(Dataset excerpts)
········

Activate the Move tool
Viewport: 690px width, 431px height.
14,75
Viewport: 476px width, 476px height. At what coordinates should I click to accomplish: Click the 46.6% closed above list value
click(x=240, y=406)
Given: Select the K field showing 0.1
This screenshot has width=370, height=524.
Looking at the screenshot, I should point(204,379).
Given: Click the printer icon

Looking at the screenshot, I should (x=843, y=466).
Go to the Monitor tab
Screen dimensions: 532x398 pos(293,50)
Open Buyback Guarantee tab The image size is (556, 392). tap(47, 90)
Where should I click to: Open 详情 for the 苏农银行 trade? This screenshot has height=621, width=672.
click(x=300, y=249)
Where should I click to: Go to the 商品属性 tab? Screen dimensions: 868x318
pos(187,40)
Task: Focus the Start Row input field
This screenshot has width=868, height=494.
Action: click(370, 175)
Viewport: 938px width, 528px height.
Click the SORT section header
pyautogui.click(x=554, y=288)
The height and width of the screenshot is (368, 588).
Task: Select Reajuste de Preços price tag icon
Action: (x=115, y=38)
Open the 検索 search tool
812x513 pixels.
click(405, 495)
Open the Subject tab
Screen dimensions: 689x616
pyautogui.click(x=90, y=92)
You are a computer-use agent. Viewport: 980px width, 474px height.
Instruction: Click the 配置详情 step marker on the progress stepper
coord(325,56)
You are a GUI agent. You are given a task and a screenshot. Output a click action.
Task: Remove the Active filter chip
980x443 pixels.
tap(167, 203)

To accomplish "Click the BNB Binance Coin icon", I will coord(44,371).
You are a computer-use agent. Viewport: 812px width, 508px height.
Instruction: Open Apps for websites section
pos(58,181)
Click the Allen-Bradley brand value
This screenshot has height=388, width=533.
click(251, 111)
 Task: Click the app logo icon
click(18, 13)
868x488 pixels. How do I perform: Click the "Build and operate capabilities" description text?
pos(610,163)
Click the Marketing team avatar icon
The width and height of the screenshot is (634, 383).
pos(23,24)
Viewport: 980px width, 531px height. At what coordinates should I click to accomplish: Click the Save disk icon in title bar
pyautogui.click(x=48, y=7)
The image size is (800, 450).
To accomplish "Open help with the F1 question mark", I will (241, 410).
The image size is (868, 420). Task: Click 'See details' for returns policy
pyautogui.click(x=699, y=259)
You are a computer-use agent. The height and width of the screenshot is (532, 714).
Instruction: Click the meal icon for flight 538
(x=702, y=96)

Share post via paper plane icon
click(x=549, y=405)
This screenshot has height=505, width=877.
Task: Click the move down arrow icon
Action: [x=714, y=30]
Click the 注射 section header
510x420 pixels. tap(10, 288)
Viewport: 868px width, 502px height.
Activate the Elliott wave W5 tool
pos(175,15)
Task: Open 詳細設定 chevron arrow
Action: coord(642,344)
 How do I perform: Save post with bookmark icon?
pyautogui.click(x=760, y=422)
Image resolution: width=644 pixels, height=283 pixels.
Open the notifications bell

········

-- Brief --
State how many lines of the entries above include the string "computer". The reply is that number alone.

-- Answer to the problem --
3